Misalnya, seperti berita yang heboh beberapa hari lalu, tentang kasus penganiyaan yang akhirnya menyeret Ratna Sarumpaet yang awalnya adalah korban, tapi akhirnya menjadi tersangka, karena terbukti menyebarkan informasi HOAX secara sengaja. Jika hal ini dibiarkan, bukan tidak mungkin ini akan sangat berpotensi menjadi ancaman nasional karena efek dari berita ini faktanya sudah dilahap habis oleh salah satu kubu capres dan tim suksesnya.
Kasus yang menyeret Ratna Sarumpaet bukan hanya sekedar kasus politik. Dan bahkan tak memiliki nilai politik sama sekali. Jika isu terus dikembangkan, dan polisi tak segera membongkarnya maka yang jadi pertaruhan adalah citra baik bangsa Indonesia dimata dunia. Padahal akhir-akhir ini jadi sorotan dunia, dan positif. Dengan suksesnya pagelaran event Asian games, Asian Para-games, dan setelah itu persiapan pertemuan IMF di Bali pada waktu itu.
Bahkan, Dr. Syaiful Ma’arif, SH.CN.MH wasekjen DPN PERADI, sekaligus Ketua Forum Profesional Peduli Bangsa, bersama dengan segenap Konsorsium Kader Gus Dur di Jawa Timur beberapa hari yang lalu melakukan diskusi kebangsaan bersama. Hasilnya adalah meminta pemerintah untuk menjadikan 03 Oktober sebagai HARI ANTI-HOAX NASIONAL.
Kesigapan kepolisian bisa membongkar skenario politik ini harus kita apresiasi. Apakah pihak keamanan dalam hal ini polisi berpolitik?
Bukan konteks politiknya, tapi domain hukum yang lebih diutamakan oleh kepolisian dalam membongkar hal ini, agar tidak terjadi hal-hal yang membahayakan di kalangan masyarakat.
Pada akhirnya, kita semua dapat belajar dengan kasus tersebut, bahwa dalam konteks bernegara yang memiliki kebebasan hak untuk bersuara, tidak serta merta diumbar sebebas-bebasnya, yang akhirnya juga memunculkan konsekuensi buruk terhadap keutuhan berbangsa dan bernegara, baik secara pribadi ataupun dalam ranah sosial. Berpolitik yang santun, akan lebih bermartabat, karena ini juga akan berefek untuk membangkitkan kepercayaan bangsa lain kepada bangsa Indonesia.
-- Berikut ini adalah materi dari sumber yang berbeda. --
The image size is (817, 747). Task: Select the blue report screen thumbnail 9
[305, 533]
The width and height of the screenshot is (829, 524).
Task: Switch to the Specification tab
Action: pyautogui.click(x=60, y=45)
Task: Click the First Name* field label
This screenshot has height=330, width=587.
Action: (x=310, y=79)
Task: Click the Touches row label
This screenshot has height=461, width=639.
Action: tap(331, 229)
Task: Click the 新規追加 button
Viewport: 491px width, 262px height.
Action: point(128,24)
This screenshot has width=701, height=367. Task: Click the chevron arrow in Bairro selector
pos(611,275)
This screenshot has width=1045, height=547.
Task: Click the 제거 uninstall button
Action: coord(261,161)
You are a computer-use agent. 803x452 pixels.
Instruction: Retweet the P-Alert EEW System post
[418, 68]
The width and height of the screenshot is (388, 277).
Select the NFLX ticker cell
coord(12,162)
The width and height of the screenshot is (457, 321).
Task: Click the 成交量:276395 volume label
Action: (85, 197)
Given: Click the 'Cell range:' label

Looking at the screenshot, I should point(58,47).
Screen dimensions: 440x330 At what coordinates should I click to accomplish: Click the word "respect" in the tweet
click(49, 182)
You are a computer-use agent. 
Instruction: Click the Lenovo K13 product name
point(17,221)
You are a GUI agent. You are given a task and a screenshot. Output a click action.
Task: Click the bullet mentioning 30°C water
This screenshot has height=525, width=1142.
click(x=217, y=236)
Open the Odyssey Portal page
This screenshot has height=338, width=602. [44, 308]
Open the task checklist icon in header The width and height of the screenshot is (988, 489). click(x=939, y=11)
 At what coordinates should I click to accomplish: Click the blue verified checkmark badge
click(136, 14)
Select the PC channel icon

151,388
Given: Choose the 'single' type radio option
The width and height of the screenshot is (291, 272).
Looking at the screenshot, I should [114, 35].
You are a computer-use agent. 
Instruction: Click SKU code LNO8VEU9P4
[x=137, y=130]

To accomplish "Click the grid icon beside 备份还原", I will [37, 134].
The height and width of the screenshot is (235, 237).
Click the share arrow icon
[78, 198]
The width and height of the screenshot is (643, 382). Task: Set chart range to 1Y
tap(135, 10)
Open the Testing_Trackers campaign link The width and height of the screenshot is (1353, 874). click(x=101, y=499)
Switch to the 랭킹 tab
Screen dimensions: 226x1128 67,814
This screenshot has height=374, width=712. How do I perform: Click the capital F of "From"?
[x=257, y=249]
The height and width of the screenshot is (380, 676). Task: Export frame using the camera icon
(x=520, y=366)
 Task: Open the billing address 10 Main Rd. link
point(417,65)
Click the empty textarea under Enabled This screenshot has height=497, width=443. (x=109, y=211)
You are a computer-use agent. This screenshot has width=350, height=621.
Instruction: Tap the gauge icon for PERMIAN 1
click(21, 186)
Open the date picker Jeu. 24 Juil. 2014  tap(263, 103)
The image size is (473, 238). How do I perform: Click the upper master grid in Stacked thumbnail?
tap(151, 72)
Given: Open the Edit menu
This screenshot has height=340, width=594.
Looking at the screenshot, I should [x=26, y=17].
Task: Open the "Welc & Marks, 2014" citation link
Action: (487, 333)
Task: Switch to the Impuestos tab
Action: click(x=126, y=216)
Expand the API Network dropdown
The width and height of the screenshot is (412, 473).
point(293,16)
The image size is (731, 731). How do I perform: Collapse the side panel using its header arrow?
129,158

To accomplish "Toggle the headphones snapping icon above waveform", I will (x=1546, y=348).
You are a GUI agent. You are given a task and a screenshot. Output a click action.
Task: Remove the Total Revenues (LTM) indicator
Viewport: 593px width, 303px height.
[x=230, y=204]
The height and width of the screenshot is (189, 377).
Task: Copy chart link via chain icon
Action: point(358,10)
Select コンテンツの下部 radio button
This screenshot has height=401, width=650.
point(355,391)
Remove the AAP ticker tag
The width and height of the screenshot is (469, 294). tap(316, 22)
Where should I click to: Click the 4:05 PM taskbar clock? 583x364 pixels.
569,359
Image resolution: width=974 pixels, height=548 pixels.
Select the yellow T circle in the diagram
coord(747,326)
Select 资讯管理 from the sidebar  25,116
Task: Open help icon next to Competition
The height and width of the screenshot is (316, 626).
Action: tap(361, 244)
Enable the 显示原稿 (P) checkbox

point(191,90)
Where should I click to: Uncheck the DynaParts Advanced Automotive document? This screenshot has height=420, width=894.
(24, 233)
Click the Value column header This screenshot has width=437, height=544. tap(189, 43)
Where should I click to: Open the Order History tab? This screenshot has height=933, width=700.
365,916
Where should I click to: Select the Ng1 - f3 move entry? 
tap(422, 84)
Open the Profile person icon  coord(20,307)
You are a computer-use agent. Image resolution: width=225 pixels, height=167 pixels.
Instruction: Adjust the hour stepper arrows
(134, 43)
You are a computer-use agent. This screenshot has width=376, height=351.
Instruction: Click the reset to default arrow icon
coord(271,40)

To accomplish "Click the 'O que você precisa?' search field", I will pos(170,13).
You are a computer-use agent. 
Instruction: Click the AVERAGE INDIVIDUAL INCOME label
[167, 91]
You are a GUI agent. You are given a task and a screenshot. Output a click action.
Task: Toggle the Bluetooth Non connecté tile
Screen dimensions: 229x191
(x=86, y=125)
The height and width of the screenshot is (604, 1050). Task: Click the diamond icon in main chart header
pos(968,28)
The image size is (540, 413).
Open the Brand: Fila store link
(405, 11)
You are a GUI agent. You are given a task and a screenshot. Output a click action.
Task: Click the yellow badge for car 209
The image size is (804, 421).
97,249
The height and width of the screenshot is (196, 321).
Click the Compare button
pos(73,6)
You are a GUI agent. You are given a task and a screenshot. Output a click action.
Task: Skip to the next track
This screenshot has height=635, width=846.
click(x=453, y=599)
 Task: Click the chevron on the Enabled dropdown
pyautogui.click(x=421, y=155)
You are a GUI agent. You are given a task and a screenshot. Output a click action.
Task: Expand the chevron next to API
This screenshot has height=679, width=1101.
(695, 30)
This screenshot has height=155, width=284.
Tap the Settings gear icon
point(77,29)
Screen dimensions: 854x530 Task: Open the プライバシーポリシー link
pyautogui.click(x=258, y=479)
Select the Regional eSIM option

Selanjutnya keenam adalah peran dari media. Peran media juga merupakan komponen vital dalam pelaksanaan pemilu. Sebagai media sarana penyampai informasi yang selalu ditunggu oleh masyarakat, media harus menjadi sarana yang juga independen, dan mampu menyampaikan informasi secara objektif. Dan media harus juga memberikan suguhan-suguhan informasi yang mendinginkan. Bukan semakin memanaskan suasana dalam tensi politik yang tinggi.
Ketujuh adalah peran tokoh-tokoh masyarakat dan ormas yang memiliki peran sangat penting dan vital dalam hal mendinginkan suasana, tanpa perlu membuat narasi-narasi provokatif kepada pihak lawan politiknya, yang berpotensi memunculkan perpecahan, dan saling curiga antar masyarakat. Tokoh-tokoh ini, harus menjadi jembatan yang bijaksana, agar kebhinekaan yang menjadi indentitas bangsa Indonesia terus lestari dan majemuk.
Bicara pelaksanaan event demokrasi yang melibatkan banyak orang, dan seluruh rakyat Indonesia, pastinya ada beberapa hal yang akan menjadi kendala dan kekhawatiran semua pihak.
Beberapa kendala misalnya, jika ada pihak yang tidak bisa menahan diri dan menggunakan kampanye provokatif, kemudian penyelenggara tidak netral.
Yang paling utama, kami mendorong mesin untuk mendinginkan tadi, jelas Kapolri Tito Karnavian. Makanya, kami melakukan koordinasi terus-menerus dengan stakeholders sambil menyiapkan pasukan, peralatan, dan memetakan kerawanan.
Semoga pemilihan umum 2019, akan berjalan lancar, tak ada halangan satu apapun. Kepada pihak keamanan, selamat bertugas.